- GIVEN EXERCISE -
In the data from the line with "Where should I" through the end, replace "Zimbabwe" with "Kenya" and give those lines again with everything else unchanged.

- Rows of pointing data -
######
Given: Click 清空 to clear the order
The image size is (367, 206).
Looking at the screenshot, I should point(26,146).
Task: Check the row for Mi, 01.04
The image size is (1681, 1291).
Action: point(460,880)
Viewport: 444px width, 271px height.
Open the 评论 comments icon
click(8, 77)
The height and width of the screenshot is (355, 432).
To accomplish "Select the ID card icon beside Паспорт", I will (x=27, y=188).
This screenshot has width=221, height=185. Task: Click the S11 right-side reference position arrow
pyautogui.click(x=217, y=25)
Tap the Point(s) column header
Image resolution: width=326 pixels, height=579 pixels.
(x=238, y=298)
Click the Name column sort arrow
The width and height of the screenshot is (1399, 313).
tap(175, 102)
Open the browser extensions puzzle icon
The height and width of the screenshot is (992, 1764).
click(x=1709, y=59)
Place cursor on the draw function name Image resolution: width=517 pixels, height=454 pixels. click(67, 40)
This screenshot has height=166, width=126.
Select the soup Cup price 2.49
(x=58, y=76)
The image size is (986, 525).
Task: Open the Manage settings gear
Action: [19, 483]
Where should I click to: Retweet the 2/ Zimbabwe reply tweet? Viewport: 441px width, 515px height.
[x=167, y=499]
######
- RESPONSE -
Where should I click to: Retweet the 2/ Kenya reply tweet? Viewport: 441px width, 515px height.
[x=167, y=499]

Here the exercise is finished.